Back in 2022, Uber, Lyft, DoorDash, Instacart, and Postmates spent $200 million to pass Proposition 22, a ballot initiative that barred their drivers from unionizing. To achieve that win, the campaign not only spent an unprecedented amount of money on a state ballot initiative but went so far as to threaten drivers and pressure riders into voting yes. The ballot initiative process isn’t much more insulated from manipulation by big money than the rest of the electoral system, and in many circumstances, vast sums of cash can shift public perception to the point that it makes or breaks popular votes.

Peter Thiel will surely try to argue that his maneuvers in December exempt him from the billionaire tax, should it pass. But California has especially strict residency requirements, and it may not work. His next best hope is stopping the initiative altogether, hence his donation. Its size means that he understands the political climate as well as UHW does. A billionaire tax to fund health care is too simple, too necessary, and too plainly popular to be easily beaten.

Therein lies the true power of the California Billionaire Tax. It puts its finger on the pulse of American populism, not by throwing up distractions or scapegoating the vulnerable, but by naming the problem and providing a real solution in terms that everyone can understand: a handful of billionaires have taken far too much from everyone else, and at the bare minimum the public needs to take some of it back to pay for things like medical care, education, and food.

Tax the Superrich

When Elon Musk became the world’s richest person in 2022, the president of the World Food Programme (WFP) publicly congratulated him on his $221 billion, noting that about 2 percent of that could save forty-two million people from starvation. Musk tweeted back a challenge — if WFP could explain how $6 billion could solve world hunger, he’d fund it. Two weeks later, WFP published a plan, and Musk never replied.
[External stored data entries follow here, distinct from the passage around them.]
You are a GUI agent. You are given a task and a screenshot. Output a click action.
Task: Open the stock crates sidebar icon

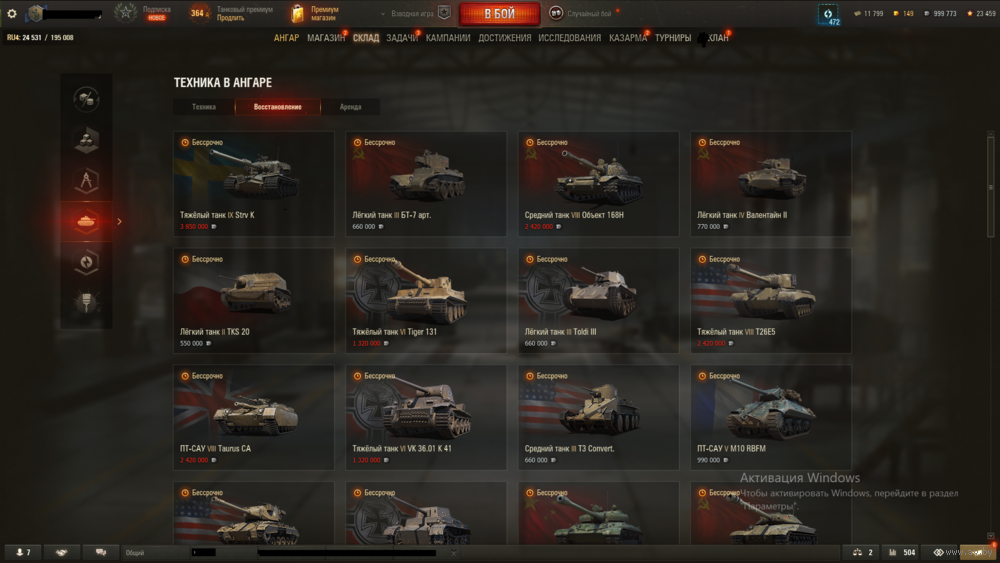click(86, 140)
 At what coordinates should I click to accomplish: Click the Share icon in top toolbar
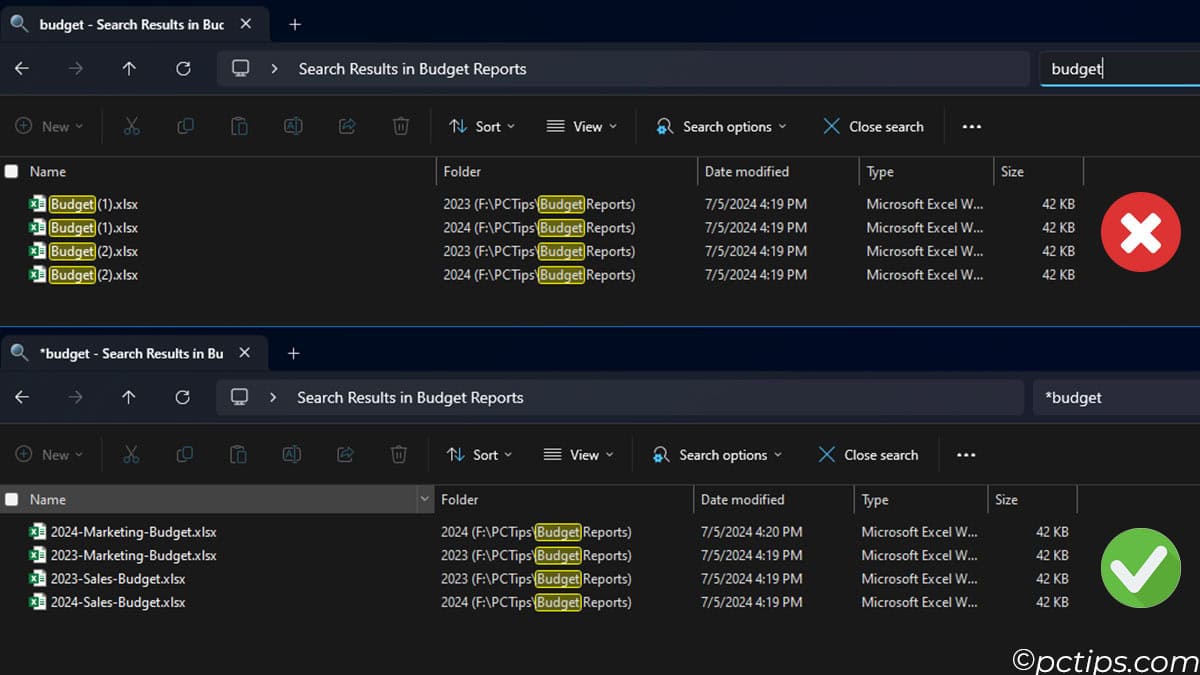[x=345, y=126]
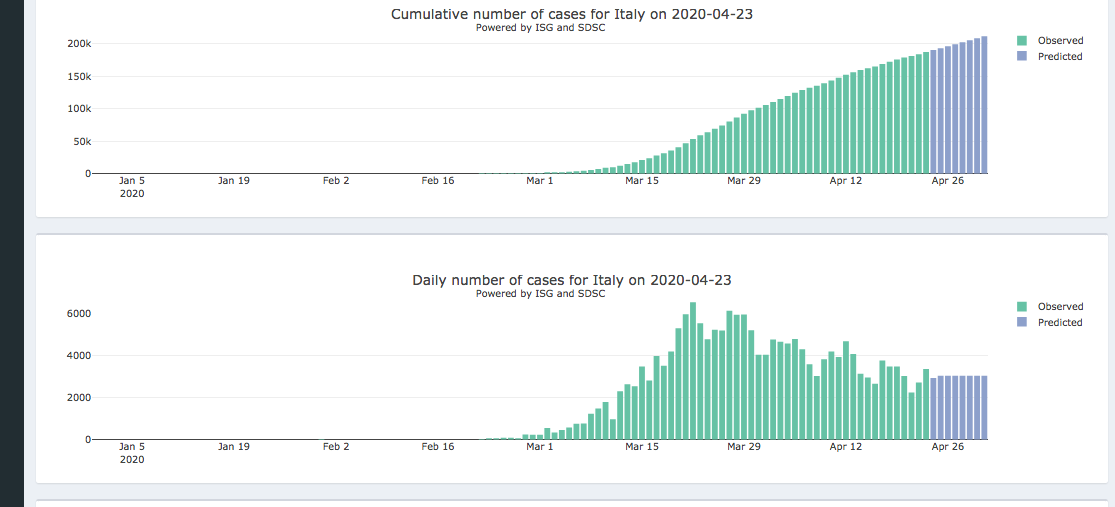This screenshot has height=507, width=1115.
Task: Click the first predicted bar in the daily chart
Action: pyautogui.click(x=933, y=409)
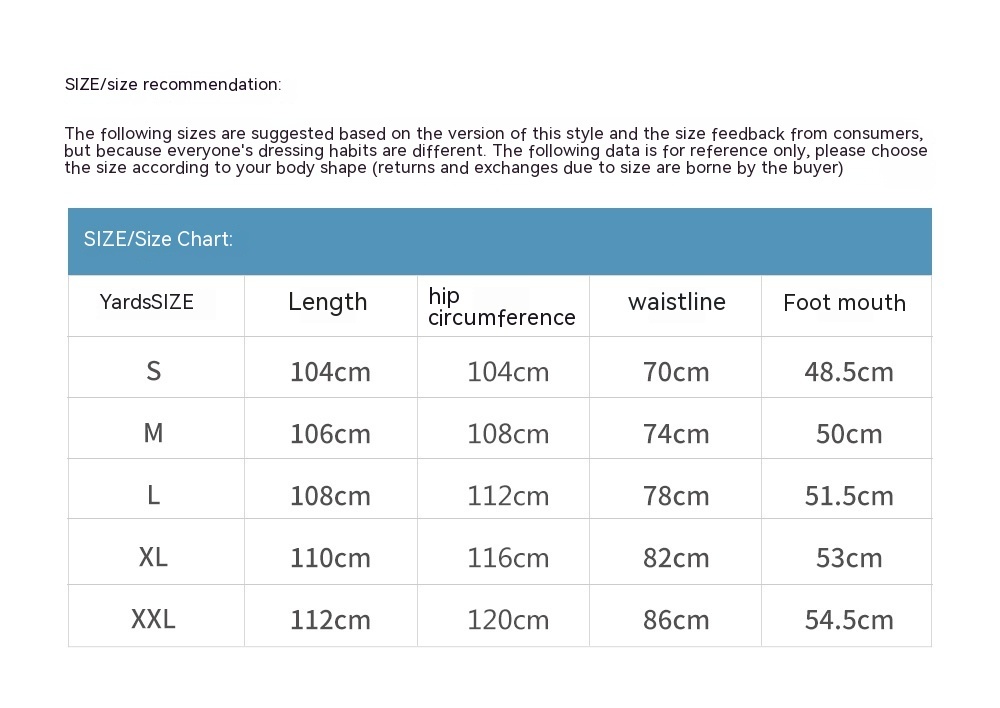1000x708 pixels.
Task: Click the M size row label
Action: [x=153, y=433]
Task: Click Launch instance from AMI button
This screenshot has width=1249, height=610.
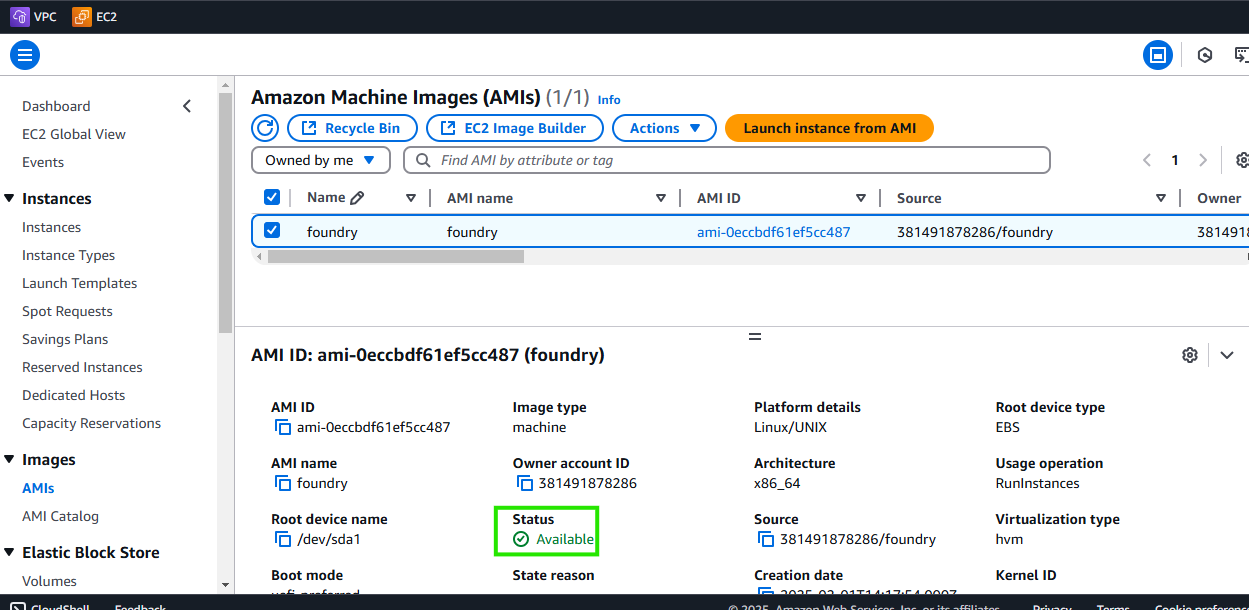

Musk did donate $5.7 billion that year — to the Musk Foundation, which largely works with his own projects and businesses. That kind of philanthropic loophole is common practice among the world’s wealthiest as a means to avoid paying taxes. The Musk–WFP episode made news headlines and was widely shared on social media, mainly to ridicule Musk. It also begs a simple solution: stop asking billionaires to pitch in and just tax them.

If they had either the scruples or sense, California’s billionaires would volunteer the money to stabilize Medi-Cal. Billionaires across the world brought in record profits last year; even if they paid the proposed 5 percent tax all up front, which they aren’t required to, the loss would set billionaires’ net worths back to where they were sometime last spring. Imagine the goodwill it would create — not only are these people wildly successful, the public would think admiringly, but they truly care about their fellow Californians. All talk of taxing billionaires would quiet down, replaced by a trust in benevolent billionaires. But that kind of self-interested magnanimity is not on the table, for this is a moment of reckless short-termism and unprecedented greed.

The California Billionaire Tax puts the billionaires around the country on the defensive. In doing so, it captures the essence of our political moment. Does it achieve in one shot the kind of redistribution that could tip the scales in working people’s favor? Of course not. But it could forestall disaster for millions of people while setting the terms of the national economic debate a lot closer to where they should be. Neither Gavin Newsom nor Peter Thiel are wrong to fear that the billionaire tax could spread, while Bernie Sanders is right that it should: this is a policy to emulate.